しかし、残念なことに、世界文化社には(流石に野良のサイトからの問い合わせだからでしょう)対応頂けませんでした。(前回「コロニル「ユニークリーム」の商品説明が大量に間違っている件……」で問い合わせた際、問い合わせ先の代理店は誠実に対応頂けただけに、残念です)

本書のこのコラム自体が、「専門家(スタイリスト 澤田美幸 氏)による指導」という体裁で、
15 1/2が裄丈の意味であると写真ばかりか、図をもちいても説明がされており、
読めば読むほど、やっぱり15 1/2は本当は裄丈なのかなぁと、だんだんと不安になってしまいます。
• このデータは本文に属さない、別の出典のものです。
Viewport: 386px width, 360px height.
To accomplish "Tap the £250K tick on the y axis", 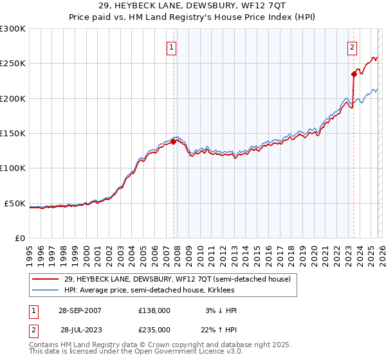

ちなみに、私の知る限りだと、既製品の裄丈のサイズ表記には[S, R, L]の表記が使われます。
たとえば、15Rだと、「首回り15インチ、裄丈は標準(Regular-sleeves)」という意味で、
同様にSはShort、LはLongを表します。

 



■ 謎は深まるばかり

手元にあるフライやボレッリ、フィナモレのシャツのタグを見てみましたが、
38cm(≒14.96inch)の場合は「15」、39は「15 1/2」と書かれており、
シャツのタグは単純にcm表記とインチ表記を併記しているだけなのでは、という疑問が残ります。

どう計算すると15 1/2が裄丈になるか謎のままなので、
当面は従来の常識通り(その認識でいままで変な袖丈のシャツを買ったことが無いので)、
「15 1/2、39」はインチとセンチ併記であるという認識でいたいと思います。

本エントリーをお読み頂いた方で、
上記について詳しいことをご存じの方がいらっしゃいましたら、教示いただけると有難いです……。